Shortly thereafter, seizing the moment and purchasing many commercial properties, Winston E. Willis set about cleaning up the financially devastated corner block. He revitalized this blighted area with brightly lit colorful buildings, well-run stores, and 24-hour security, and created an inner-city Disneyland. Movie theaters, penny arcades, restaurants, bars, adult book stores, office suites, clothing stores, and beauty and barber shops transformed the deserted corner block and brought renewed prosperity to the black community. The new '"105th and Euclid, sometimes known colloquially as "The Block," or "The Five," became the most "happening" place in the city, offering something for everyone. The popular New Orleans Restaurant offered free meals on Saturdays, the Scrumpy-Dump Cinema offered family entertainment at affordable prices, and a state liquor store was open until midnight.

On August 5, 1914, the American Traffic Signal Company installed a traffic signal system on the corner of East 105th Street and Euclid Avenue, the first traffic light installed in the United States.

> EXTRACTED RECORDS

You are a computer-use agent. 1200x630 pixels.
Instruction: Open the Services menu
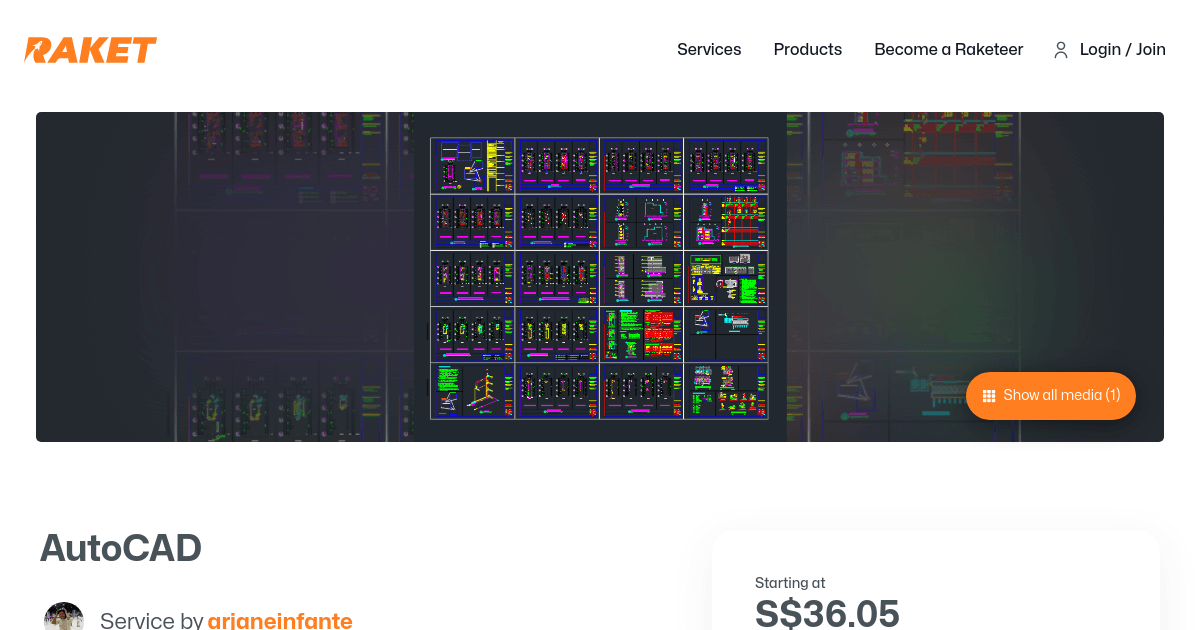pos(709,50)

==

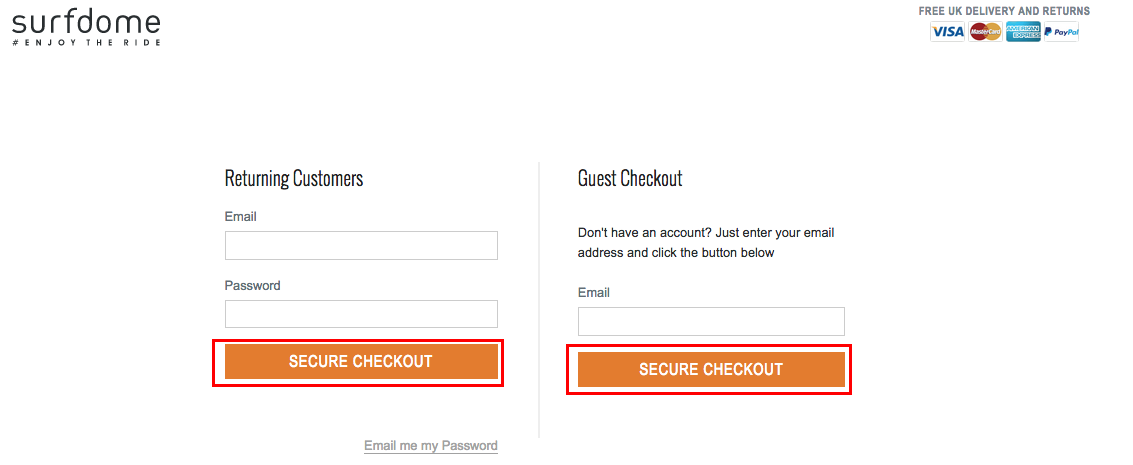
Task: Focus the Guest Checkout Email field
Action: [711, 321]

> WORK INSTRUCTIONS
1. According to the 105th and Euclid passage, what did the New Orleans Restaurant offer on Saturdays?
2. Continue the 105th and Euclid passage from the point where it stops.
The rows play no part in what follows.

> OUTPUTS BY TASK
1. Free meals.

2.
== Blaxploitation era ==
During the early 70s, after extensive remodeling and refurbishing, the Performing Arts Theater became the Scrumpy-Dump Cinema, Cleveland's first and only black-owned movie theater, hosting popular exhibitions of Blaxploitation features such as Shaft, Foxy Brown, Across 110th Street, Blacula, Cleopatra Jones, Cotton Comes to Harlem, and The Mack. In the summer of 1972, the Scrumpy-Dump hosted the first-run opening of the major theatrical motion picture release of Super Fly. With Curtis Mayfield's soundtrack wafting out onto Euclid Avenue, black Clevelanders by the thousands lined up for the inner-city version of a Hollywood red carpet event. Many similar openings occurred subsequently at the popular neighborhood theater as the movie genre grew in popularity.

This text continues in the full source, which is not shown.